Because they rarely get the high-profile mainstream reviews automatically snagged by the product of Madonna Inc., dance albums are sorely in need of a more sophisticated critical vocabulary, comparable to what has been lavished on hard rock for 30 years. Reviewers of "Confessions" who were casting around for something to say often resorted to simply listing the samples or cataloging the alleged technical wizardry.
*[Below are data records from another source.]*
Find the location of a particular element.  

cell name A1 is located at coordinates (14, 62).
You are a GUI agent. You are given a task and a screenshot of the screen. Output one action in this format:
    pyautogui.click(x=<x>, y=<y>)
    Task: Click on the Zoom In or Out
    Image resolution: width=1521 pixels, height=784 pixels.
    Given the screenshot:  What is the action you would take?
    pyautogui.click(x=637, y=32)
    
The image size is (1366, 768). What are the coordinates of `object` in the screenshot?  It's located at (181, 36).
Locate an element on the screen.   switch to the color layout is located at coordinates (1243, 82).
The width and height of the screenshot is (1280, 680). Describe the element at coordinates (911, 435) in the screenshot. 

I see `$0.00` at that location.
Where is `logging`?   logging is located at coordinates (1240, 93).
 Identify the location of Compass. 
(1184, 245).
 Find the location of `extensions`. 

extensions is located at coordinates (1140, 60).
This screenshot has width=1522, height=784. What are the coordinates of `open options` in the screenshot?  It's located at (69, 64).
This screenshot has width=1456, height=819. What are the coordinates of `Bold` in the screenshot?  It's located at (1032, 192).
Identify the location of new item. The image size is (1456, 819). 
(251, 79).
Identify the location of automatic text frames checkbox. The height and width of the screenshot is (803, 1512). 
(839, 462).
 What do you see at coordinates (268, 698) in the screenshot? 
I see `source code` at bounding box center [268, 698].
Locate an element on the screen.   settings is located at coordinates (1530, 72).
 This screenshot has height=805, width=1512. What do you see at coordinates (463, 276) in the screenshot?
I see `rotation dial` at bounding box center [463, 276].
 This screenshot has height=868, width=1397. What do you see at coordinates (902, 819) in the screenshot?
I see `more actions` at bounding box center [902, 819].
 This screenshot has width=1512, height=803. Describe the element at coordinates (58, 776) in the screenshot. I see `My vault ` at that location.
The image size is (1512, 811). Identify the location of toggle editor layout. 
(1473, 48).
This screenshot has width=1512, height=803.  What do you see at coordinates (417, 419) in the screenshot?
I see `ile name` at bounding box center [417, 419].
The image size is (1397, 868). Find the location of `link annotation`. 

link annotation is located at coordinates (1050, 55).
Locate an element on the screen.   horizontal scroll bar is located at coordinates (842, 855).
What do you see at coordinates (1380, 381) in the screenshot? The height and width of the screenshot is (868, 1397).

There was rarely any discerning reference to the massive history of disco, which this album is explicitly invoking.
When my partner, Alison Maddex (a true blue Madonna fan), bought the CD a few days after its release on Nov. 15, I was shocked at how the reviews had failed to note its tinny shrillness, sonic clichis, and intermittently clumsy or muddy layering -- a startling lapse in Madonna's usually impeccable quality control. Even worse, the stitching together of one track into the next -- a basic disco convention that some reviews carelessly allowed readers to think was Madonna's innovation -- is in every case but one embarrassingly weak, wavering and amateurish. For decades, hundreds of ace DJs all over the world, in clubs or on street corners, have been doing masterly hypnotic variations of disco's seamless segue.